Kay-Tee Khaw of the University of Cambridge and colleagues calculated that people who adopted these four healthy habits lived an average of 14 years longer than those who didn’t.
"We’ve known for a long time that these behaviors are good things to do, but we’ve never seen these additive benefits before," said Susan Jebb, head of Nutrition and Health at Britain’s Medical Research Council, which helped pay for the study.
"Just doing one of these behaviors helps, but every step you make to improve your health seems to have an added benefit," said Jebb, who was not involved in the study.
The benefits were also seen regardless of whether or not people were fat and what social class they came from. The findings were published online Monday in the Public Library of Science Medicine journal.
The study included healthy adults aged 45 to 79. Participants filled in a health questionnaire between 1993 and 1997 and nurses conducted a medical exam at a clinic. Participants scored a point each for not smoking, regular physical activity, eating five servings of fruits and vegetables a day and moderate alcohol intake.
Until 2006, the researchers tracked deaths from all causes, including cardiovascular disease, cancer and respiratory diseases. People who scored four points were four times less likely to die than those who scored zero, the research showed.
Khaw said that the study should convince people that improving their health does not always require extreme changes to their lifestyles.
"We didn’t ask these people to do anything exceptional," Khaw said. "We measured normal behaviors that were entirely feasible within people’s normal, everyday lives."
Public health experts said they hoped the study would inspire governments to help people adopt these changes.
"This research is an important piece of work which emphasizes how modifying just a few risk factors can add years to your life," said Dr.
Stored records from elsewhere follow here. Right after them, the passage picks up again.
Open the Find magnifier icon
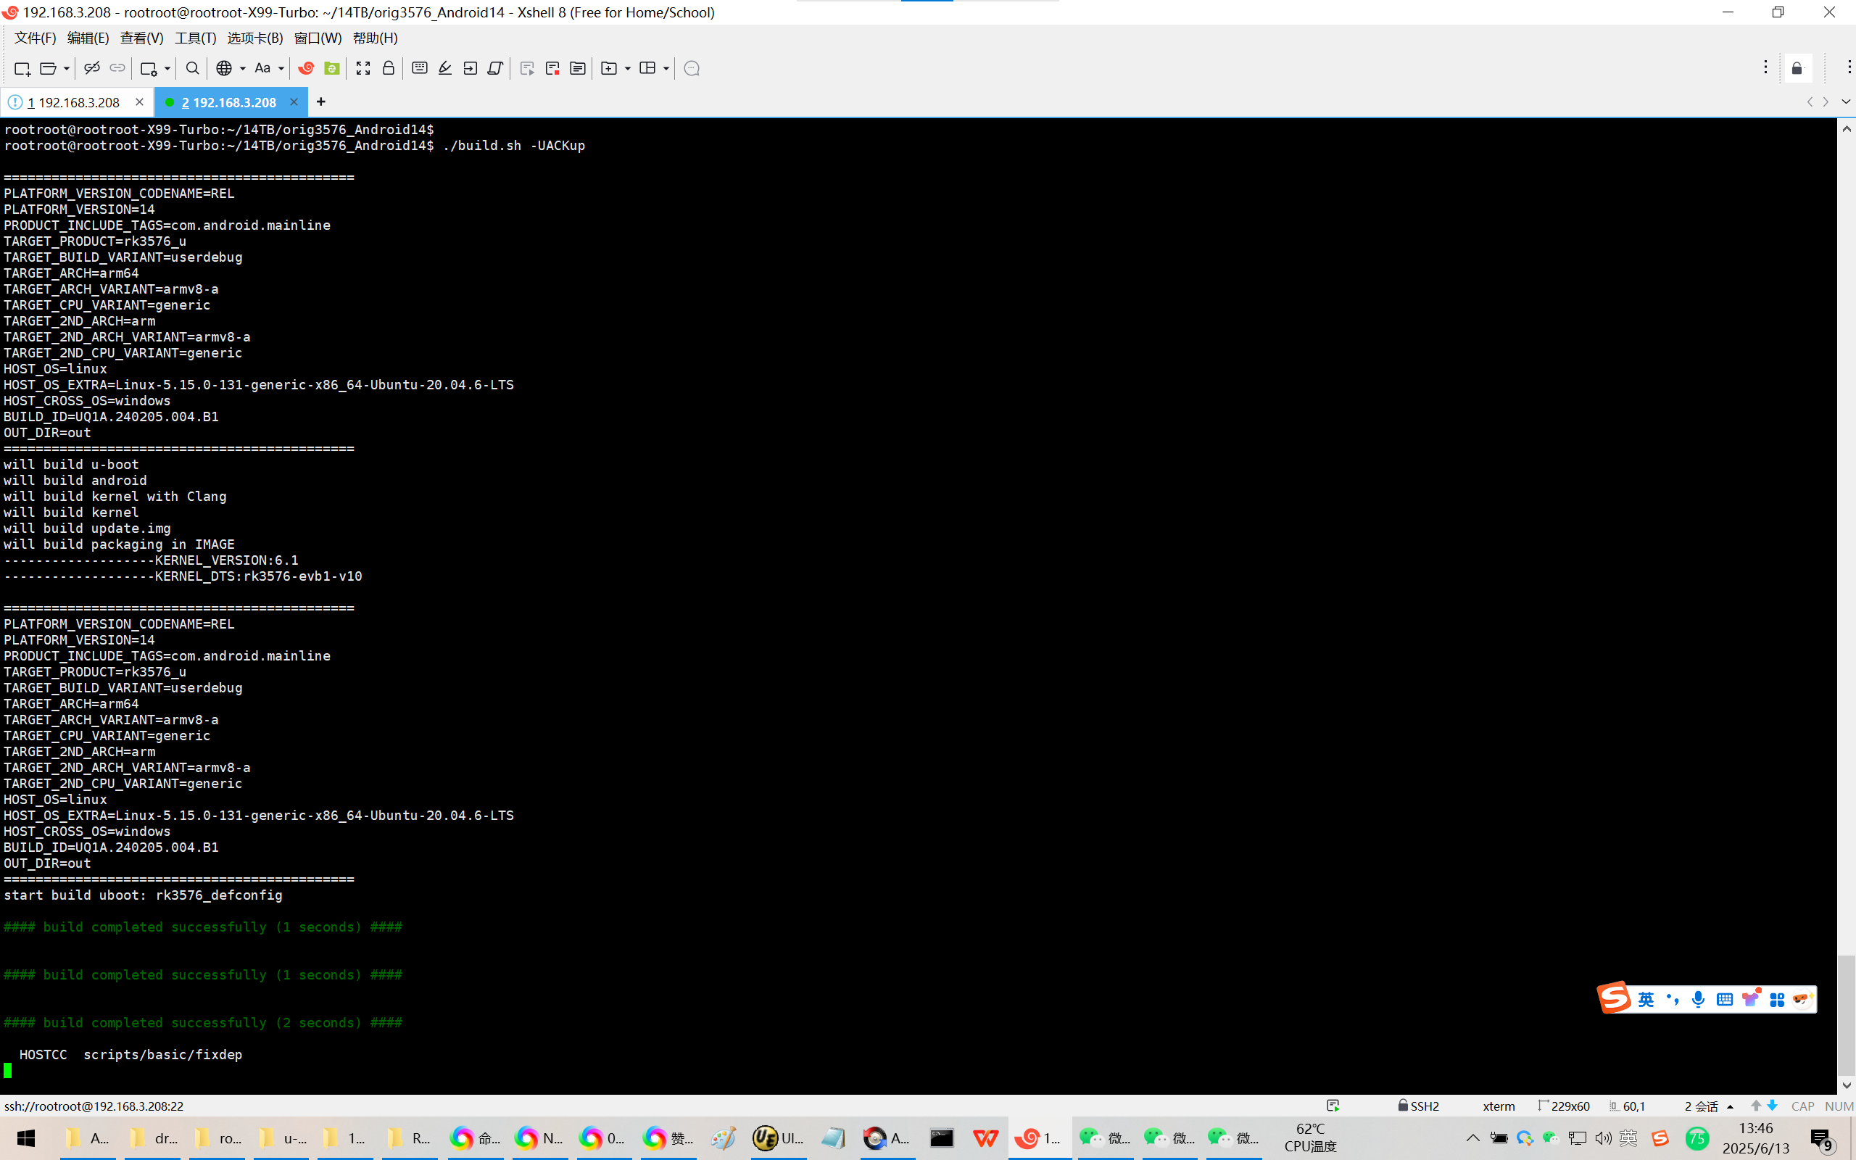This screenshot has width=1856, height=1160. pos(193,68)
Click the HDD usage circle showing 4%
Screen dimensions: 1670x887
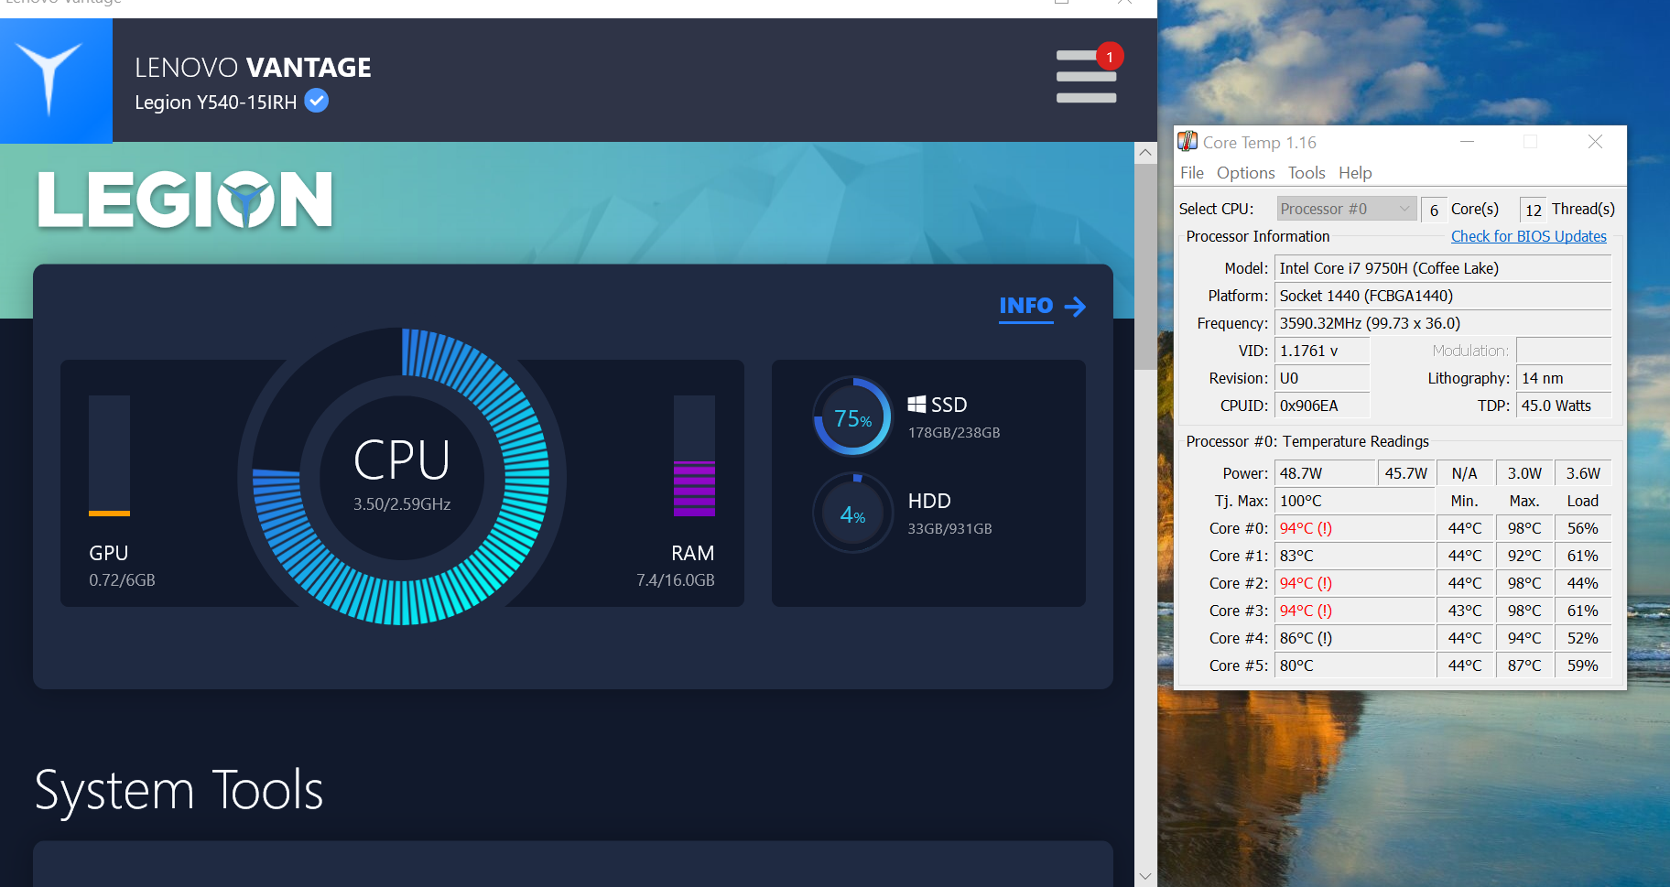click(x=851, y=514)
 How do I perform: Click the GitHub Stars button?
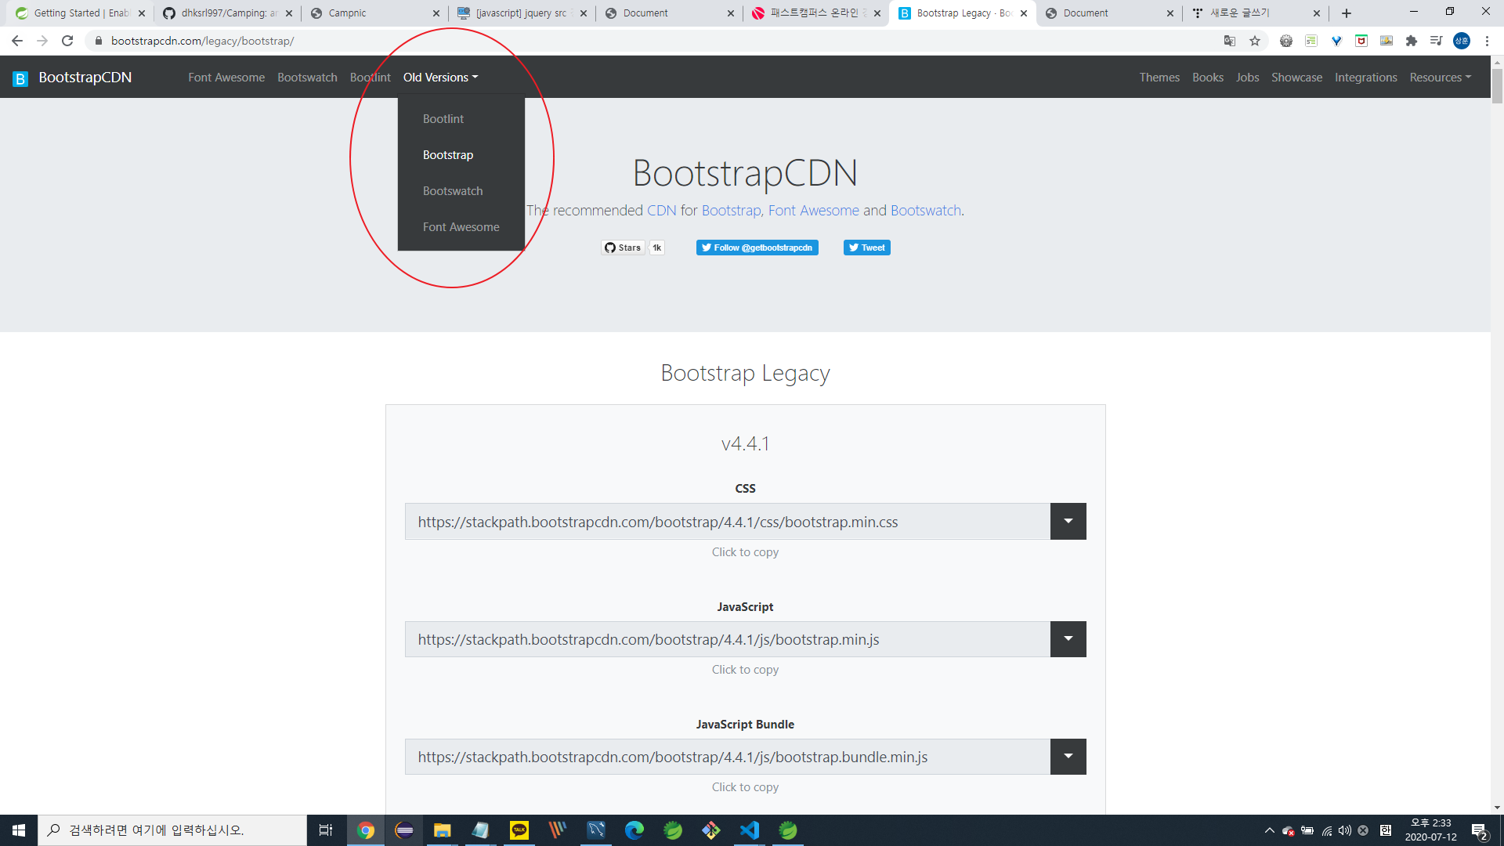(624, 248)
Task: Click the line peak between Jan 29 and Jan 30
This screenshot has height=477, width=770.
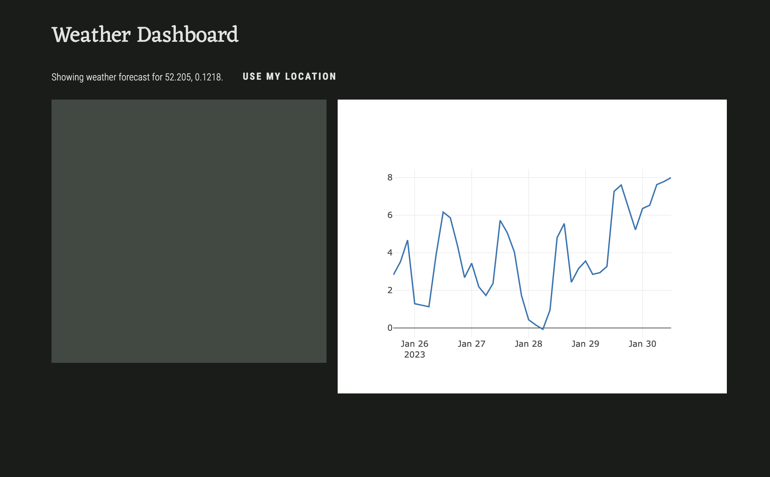Action: (x=621, y=185)
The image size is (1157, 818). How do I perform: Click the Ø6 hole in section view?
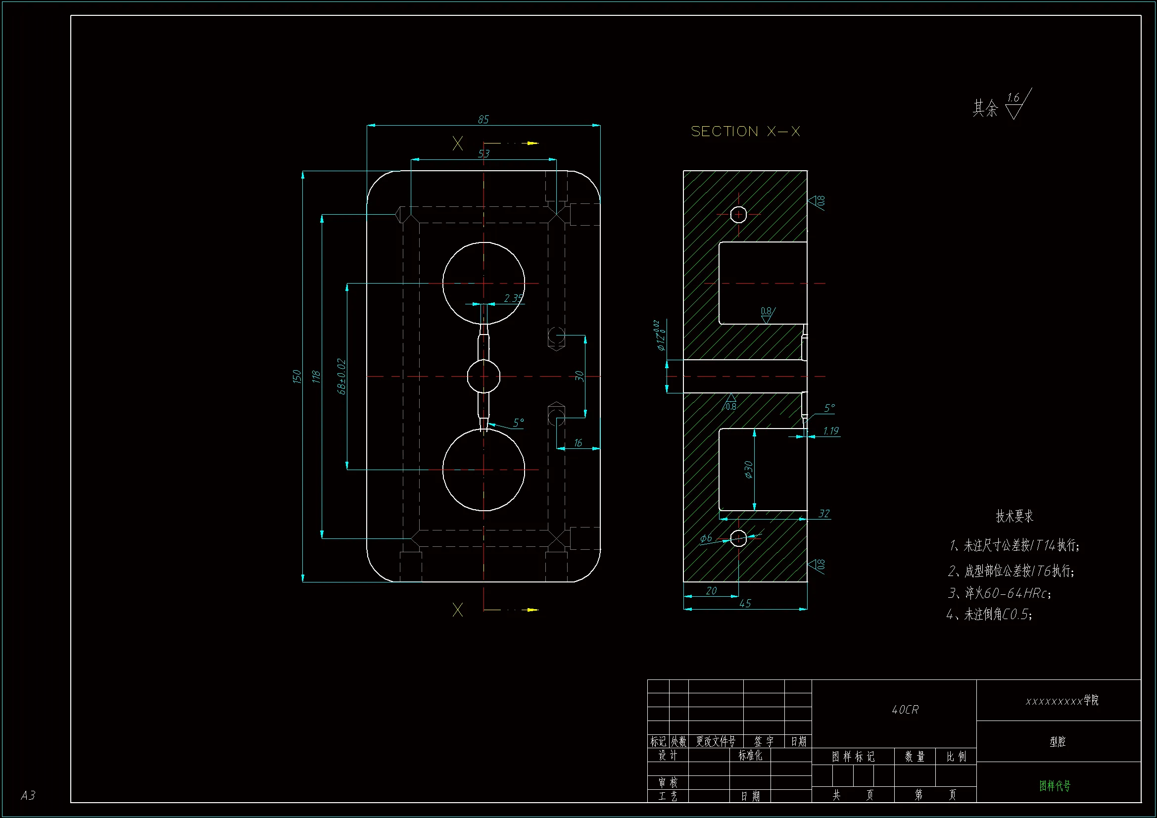pos(738,538)
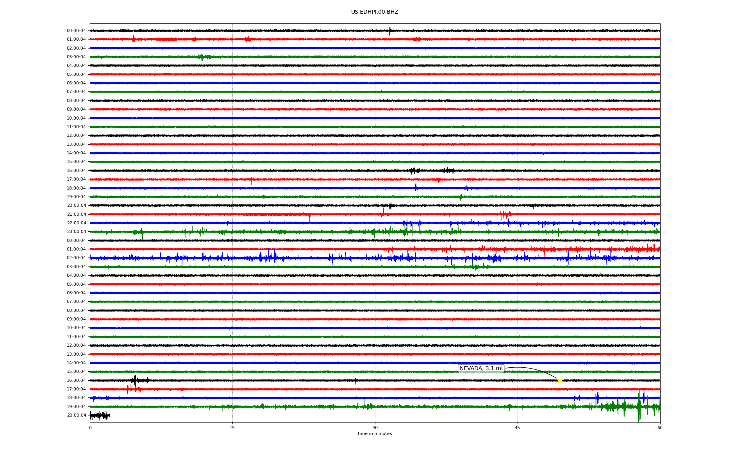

Tim Armstrong, a physical activity expert at the World Health Organization.
But because the study only observed people rather than testing specific changes, experts said that it would be impossible to conclude that people who suddenly adopted these healthy behaviors would automatically gain 14 years.
"We can’t say that any one person could gain 14 years by doing these things," said Armstrong. "The 14 years is an average across the population of what’s theoretically possible."
But experts worry that the new findings may still not be enough to persuade people to change their unhealthy ways.
"Most people know that things like a good diet matter and that smoking is not good for you," Jebb said. "We need to work on providing people with much more practical support to help them change."